▶ **Required task**:
Copy out the data starting with the line containing "label near BAR1" and continuing through the line containing "Action: click(300, 232)", reproducing each line without change.

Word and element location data

= = =

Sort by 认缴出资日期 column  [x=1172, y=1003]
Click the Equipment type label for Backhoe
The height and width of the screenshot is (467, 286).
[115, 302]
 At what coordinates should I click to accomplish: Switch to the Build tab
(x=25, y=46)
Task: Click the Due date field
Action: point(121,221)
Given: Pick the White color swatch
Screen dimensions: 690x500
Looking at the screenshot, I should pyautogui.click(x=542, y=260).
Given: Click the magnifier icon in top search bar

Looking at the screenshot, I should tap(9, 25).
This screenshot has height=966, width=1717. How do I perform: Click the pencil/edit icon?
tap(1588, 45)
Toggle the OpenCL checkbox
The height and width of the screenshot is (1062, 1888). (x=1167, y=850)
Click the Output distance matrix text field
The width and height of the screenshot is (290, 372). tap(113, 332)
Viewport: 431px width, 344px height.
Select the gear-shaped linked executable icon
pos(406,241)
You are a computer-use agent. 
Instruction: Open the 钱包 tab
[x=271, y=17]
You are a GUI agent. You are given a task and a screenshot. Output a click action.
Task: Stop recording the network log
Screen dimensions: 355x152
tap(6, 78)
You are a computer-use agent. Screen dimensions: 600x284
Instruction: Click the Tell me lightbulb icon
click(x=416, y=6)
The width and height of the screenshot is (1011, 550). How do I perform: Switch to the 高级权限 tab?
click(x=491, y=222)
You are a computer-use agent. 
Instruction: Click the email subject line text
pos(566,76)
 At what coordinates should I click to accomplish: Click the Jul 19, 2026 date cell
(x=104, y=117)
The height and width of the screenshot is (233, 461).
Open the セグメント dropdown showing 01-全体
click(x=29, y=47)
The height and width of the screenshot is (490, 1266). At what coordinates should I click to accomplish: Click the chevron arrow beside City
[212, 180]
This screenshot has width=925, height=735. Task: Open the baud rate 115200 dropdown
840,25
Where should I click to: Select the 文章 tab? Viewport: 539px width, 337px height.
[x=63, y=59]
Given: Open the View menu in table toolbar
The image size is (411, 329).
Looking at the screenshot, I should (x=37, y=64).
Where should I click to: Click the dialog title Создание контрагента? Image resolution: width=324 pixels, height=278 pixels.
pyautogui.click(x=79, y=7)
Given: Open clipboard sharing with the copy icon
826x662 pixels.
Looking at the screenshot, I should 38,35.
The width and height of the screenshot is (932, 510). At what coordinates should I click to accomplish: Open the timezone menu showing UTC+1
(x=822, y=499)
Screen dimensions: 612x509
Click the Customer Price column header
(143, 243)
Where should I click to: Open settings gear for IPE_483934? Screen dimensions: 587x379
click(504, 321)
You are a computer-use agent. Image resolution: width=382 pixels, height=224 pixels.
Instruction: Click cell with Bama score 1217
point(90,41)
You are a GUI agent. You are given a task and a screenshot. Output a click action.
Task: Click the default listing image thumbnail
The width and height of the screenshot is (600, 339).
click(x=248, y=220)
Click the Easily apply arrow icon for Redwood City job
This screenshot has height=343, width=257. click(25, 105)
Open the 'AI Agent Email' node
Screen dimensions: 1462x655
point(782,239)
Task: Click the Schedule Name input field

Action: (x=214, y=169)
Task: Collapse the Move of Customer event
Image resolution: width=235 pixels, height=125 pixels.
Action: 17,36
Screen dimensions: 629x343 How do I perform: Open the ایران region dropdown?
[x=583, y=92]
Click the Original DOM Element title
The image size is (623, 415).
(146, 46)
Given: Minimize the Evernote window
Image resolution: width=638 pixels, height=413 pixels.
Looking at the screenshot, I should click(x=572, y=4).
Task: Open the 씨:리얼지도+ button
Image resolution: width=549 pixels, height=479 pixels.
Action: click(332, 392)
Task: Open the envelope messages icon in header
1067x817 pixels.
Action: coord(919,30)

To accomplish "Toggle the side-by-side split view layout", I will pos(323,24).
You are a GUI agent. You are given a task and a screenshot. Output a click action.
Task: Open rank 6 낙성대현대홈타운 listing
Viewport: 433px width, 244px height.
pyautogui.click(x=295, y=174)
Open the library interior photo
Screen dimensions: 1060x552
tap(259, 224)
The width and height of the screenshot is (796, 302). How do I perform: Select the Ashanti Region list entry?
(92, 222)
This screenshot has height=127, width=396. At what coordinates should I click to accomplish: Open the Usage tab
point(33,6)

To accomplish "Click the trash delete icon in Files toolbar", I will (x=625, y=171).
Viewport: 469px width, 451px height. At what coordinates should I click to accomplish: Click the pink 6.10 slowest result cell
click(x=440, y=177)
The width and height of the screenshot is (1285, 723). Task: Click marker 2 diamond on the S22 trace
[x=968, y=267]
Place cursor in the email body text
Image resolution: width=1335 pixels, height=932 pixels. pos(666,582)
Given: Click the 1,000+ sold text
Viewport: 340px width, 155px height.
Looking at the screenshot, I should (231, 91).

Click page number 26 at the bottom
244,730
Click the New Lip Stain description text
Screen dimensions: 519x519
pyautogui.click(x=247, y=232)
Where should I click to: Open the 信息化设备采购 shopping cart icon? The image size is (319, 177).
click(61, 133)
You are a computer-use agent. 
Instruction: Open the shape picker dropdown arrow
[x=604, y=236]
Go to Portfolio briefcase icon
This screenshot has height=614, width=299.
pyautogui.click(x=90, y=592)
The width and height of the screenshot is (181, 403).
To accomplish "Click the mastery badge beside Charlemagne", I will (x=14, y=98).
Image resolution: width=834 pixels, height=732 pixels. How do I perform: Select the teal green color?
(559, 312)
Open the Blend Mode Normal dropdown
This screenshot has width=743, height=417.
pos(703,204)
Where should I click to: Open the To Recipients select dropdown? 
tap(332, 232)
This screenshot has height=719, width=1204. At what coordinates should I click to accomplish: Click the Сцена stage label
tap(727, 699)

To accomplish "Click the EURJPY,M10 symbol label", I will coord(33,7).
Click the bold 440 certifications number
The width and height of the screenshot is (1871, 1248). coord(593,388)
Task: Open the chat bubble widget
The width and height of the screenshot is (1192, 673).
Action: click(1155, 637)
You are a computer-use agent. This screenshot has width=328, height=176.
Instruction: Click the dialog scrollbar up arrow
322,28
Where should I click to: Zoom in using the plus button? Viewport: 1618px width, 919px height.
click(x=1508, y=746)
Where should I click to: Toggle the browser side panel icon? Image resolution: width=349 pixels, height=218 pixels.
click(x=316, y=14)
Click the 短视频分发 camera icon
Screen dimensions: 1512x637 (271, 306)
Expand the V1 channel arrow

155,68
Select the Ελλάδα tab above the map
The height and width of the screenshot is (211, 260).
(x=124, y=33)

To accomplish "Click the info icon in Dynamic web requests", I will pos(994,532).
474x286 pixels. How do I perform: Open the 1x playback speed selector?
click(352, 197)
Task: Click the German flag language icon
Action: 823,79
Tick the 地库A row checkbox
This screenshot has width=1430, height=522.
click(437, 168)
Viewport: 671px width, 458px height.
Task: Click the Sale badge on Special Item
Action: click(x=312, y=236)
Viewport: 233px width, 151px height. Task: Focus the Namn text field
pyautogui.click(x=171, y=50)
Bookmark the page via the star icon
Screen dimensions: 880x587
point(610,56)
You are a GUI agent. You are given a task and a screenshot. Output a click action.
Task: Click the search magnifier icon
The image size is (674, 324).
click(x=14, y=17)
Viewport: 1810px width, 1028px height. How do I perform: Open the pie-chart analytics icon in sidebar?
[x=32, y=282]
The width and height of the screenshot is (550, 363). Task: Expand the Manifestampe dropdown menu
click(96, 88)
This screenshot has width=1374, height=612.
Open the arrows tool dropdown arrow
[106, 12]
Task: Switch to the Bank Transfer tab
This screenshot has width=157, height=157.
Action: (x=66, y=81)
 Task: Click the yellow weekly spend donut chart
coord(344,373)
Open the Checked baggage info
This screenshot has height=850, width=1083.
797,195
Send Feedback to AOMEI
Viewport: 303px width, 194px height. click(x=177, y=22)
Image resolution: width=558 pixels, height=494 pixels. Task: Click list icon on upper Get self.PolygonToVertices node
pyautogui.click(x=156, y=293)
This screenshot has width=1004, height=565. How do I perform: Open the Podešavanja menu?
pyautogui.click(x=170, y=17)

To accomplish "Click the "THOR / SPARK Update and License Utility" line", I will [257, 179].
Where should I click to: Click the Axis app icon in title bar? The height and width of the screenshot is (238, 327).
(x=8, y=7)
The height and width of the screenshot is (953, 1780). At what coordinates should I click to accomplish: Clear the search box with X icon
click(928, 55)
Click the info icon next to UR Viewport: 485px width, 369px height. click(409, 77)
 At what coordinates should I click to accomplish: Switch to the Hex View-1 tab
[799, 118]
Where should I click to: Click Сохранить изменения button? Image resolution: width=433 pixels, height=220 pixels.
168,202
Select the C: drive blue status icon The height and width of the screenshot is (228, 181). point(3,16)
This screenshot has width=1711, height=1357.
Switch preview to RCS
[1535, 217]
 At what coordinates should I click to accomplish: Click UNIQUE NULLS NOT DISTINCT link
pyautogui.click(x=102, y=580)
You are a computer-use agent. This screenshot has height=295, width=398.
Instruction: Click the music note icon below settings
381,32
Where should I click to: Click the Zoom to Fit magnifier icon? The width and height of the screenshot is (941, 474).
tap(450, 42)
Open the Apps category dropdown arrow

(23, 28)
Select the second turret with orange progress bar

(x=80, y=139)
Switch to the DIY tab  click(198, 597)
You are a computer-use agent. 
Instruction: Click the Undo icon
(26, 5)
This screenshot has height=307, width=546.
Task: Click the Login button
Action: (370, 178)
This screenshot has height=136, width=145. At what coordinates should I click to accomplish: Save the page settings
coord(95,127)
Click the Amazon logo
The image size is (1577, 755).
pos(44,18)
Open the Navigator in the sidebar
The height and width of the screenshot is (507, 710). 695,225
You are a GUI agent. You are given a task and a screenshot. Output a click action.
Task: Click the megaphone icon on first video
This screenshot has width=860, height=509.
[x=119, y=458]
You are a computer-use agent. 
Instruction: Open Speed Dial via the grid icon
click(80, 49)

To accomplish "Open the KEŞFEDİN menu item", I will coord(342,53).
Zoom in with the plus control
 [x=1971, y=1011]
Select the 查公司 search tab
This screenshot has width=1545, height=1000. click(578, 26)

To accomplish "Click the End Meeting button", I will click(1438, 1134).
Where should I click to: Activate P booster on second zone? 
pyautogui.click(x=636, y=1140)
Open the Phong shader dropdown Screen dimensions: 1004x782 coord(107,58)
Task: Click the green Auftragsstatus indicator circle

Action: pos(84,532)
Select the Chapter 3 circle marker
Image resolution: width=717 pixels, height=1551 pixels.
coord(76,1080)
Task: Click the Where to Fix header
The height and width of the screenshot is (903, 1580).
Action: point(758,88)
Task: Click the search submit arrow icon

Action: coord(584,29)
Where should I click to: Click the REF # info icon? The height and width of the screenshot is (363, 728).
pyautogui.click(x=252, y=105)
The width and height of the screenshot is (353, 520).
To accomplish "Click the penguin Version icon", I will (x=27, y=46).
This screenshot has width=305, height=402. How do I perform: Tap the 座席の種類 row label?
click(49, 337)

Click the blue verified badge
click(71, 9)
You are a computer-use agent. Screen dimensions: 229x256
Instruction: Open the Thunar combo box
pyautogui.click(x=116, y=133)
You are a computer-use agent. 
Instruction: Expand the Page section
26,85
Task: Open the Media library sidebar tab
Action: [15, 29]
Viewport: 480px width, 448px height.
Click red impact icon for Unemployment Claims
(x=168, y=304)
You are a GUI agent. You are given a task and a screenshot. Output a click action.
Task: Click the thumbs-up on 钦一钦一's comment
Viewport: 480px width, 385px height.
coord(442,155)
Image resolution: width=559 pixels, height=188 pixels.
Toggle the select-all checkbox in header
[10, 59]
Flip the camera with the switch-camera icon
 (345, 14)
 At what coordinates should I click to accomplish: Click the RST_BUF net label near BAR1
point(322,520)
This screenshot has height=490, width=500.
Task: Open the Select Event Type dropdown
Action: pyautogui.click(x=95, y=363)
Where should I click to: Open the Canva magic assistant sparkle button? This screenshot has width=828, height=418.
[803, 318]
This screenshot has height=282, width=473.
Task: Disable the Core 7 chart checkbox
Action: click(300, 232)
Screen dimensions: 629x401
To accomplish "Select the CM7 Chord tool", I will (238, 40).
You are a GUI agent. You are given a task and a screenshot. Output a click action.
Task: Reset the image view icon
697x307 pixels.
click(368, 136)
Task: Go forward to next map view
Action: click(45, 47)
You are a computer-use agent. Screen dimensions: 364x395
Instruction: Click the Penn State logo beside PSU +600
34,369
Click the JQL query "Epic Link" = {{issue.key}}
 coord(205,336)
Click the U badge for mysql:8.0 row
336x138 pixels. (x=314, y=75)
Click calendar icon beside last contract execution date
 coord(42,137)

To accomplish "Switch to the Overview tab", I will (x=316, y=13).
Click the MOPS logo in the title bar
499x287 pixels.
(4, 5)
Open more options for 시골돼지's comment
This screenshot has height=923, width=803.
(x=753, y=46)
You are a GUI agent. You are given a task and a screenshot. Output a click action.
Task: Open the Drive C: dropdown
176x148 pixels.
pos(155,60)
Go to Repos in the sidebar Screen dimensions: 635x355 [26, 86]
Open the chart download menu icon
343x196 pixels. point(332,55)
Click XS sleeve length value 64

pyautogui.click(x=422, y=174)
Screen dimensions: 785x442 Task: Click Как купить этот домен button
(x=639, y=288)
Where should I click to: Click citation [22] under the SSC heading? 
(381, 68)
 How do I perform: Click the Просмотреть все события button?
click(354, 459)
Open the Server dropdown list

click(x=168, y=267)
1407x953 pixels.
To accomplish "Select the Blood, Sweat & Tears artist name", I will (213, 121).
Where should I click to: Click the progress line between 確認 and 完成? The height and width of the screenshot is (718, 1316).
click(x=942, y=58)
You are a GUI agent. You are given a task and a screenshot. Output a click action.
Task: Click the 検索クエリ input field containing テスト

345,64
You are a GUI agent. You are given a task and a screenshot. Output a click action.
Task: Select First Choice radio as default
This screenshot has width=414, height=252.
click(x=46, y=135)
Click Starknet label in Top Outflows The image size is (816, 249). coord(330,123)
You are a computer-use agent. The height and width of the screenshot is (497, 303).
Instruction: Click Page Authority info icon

= = =

▶ **Response to this exercise**:
 At what coordinates should I click to accomplish: Click the RST_BUF net label near BAR1
point(322,520)
This screenshot has height=490, width=500.
Task: Open the Select Event Type dropdown
Action: pyautogui.click(x=95, y=363)
Where should I click to: Open the Canva magic assistant sparkle button? This screenshot has width=828, height=418.
[803, 318]
This screenshot has height=282, width=473.
Task: Disable the Core 7 chart checkbox
Action: click(300, 232)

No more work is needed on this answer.